DATASET CONTENT
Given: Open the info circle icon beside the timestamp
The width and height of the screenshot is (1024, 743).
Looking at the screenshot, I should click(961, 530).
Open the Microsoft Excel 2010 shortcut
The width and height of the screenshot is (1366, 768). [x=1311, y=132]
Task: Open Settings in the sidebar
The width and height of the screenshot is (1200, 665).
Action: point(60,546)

EXERCISE DESCRIPTION
Retype each record above so that every word stays exactly the same.

WRITTEN SOLUTION
Given: Open the info circle icon beside the timestamp
The width and height of the screenshot is (1024, 743).
Looking at the screenshot, I should click(961, 530).
Open the Microsoft Excel 2010 shortcut
The width and height of the screenshot is (1366, 768). [x=1311, y=132]
Task: Open Settings in the sidebar
The width and height of the screenshot is (1200, 665).
Action: point(60,546)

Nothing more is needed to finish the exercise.